In 1940, he was promoted to the rank of colonel. That same year, Jósef and Nadezhda welcomed their son, Felix, in Makhachkala.

===World War II===

====Soviet Army====
After the outbreak of World War II, Jósef assumed the position of Chief of Staff and Deputy Commander of the 41st Rifle Division. In November 1941, he was severely wounded.
 After his recovery, he was appointed commander of the 247th unit covering the Caucasus Ridge. During the defense of the Caucasus, he sustained a minor injury.
During this time, Jósef Kamiński's family was evacuated to the town of Manglisi in Georgia.

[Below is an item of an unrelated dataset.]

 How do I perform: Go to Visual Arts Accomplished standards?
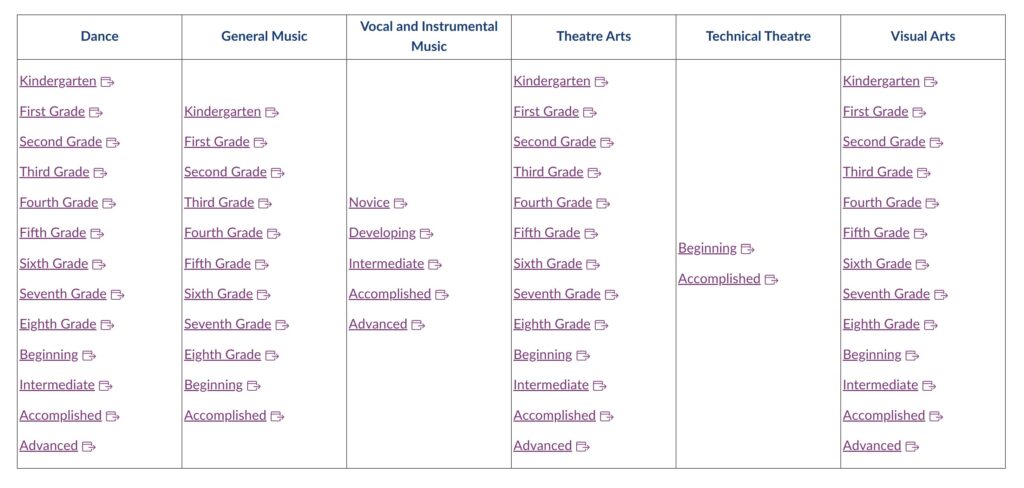(884, 415)
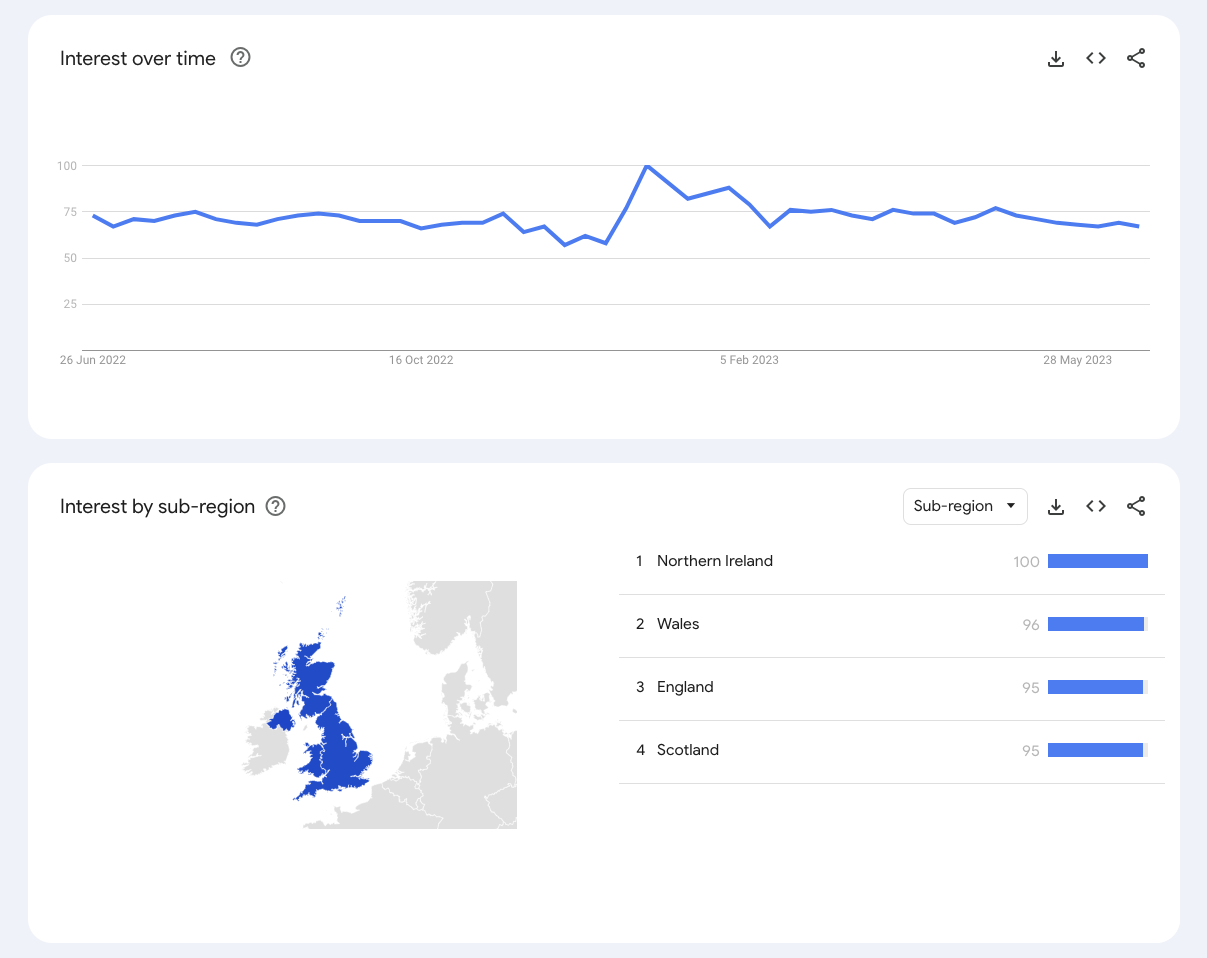1207x958 pixels.
Task: Open embed code for sub-region panel
Action: click(1096, 507)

====Polish People's Army====
In 1944, he was sent to Ryazan to work at the Higher Officer School of the Polish Army. Under the command of Commandant Martanus, he served as the Deputy Commandant of combat units. He later participated in the liberation of Warsaw. In Warsaw, he continued his work at the Higher Officer School in Rembertów, where he moved with his family.

===Post-war===

After the disbandment of the Higher Officer School in Rembertów, Jósef was transferred to the Internal Security Corps and appointed Commandant of the Officer School of the Internal Security Corps.
In 1948, he took up the position of Deputy Director of the Training Department at the Ministry of Public Security, where he worked until May 31 of that year. On June 1, 1948, he was transferred to the Soviet Union and placed at the disposal of the Main Personnel Directorate of the Ministry of Defense of the USSR.

After his demobilization, Jósef settled in the Moscow Oblast, and later in Moscow itself. He lived with his family on Studencheskaya Street. In the same neighborhood lived the former commander of the Internal Security Corps, Bolesław Kieniewicz, with whom Jósef Kamiński maintained a close friendship after the war.

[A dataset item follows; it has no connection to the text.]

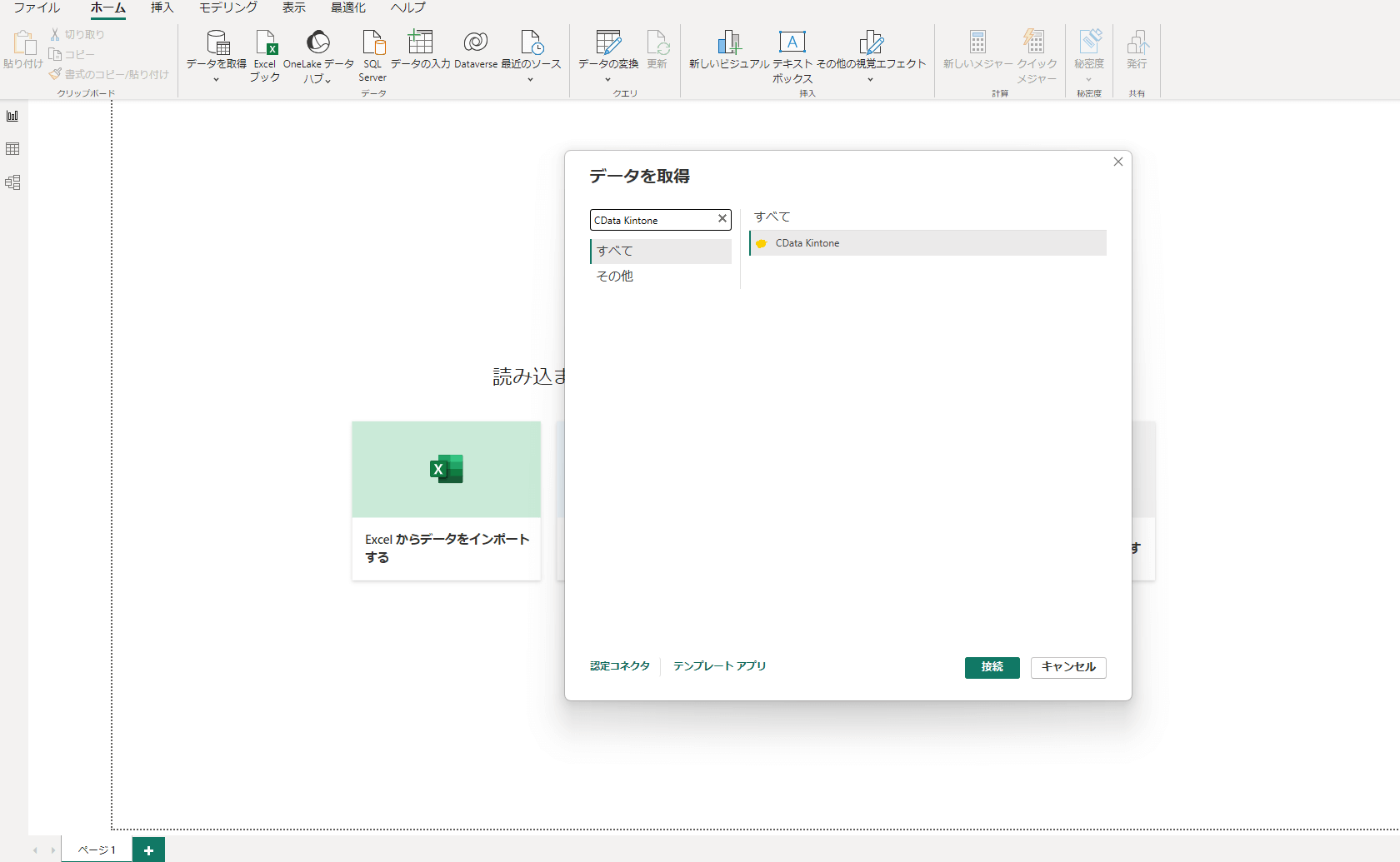This screenshot has width=1400, height=862.
Task: Switch to table view sidebar icon
Action: tap(12, 149)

Jósef Kamiński died on January 16, 1968, at the 1586th Military Clinical Hospital in Khlebnikovo. He was buried in Moscow, at the Vostryakovskoye Cemetery.

==Awards and decorations==

- Polish People's Republic:
  - Knight's Cross of the Order of Polonia Restituta (24 May 1946)
  - Gold Cross of Merit (Poland) (16 July 1946)
- Soviet Union:
  - Order of Lenin (USSR)
  - Order of the Red Banner (USSR)
  - Order of the Patriotic War 1st Class (USSR)
  - Medal "For the Victory over Germany in the Great Patriotic War 1941–1945" (USSR)
  - Medal "For the Defence of the Caucasus" (USSR)
  - Medal "For the Liberation of Warsaw" (USSR)

==Family==

Excerpt from the autobiography document written by Jósef Kamiński

Jósef Kamiński was married to Nadezhda Mikhailovna from the Borichevsky family (deceased). Their only son is Felix.

The mother of Jósef Kamiński and his two brothers (whose names are unknown) were executed by the Nazis as partisans during World War II in the Vladytsky Forest near the town of Ilya in the Minsk region. Jósef Kamiński's sisters are Katarzyna and Tekla (deceased).

Jósef Kamiński's older brother, Matwijej, immigrated to the United States in 1913. He died on August 19, 1980, in Cleveland.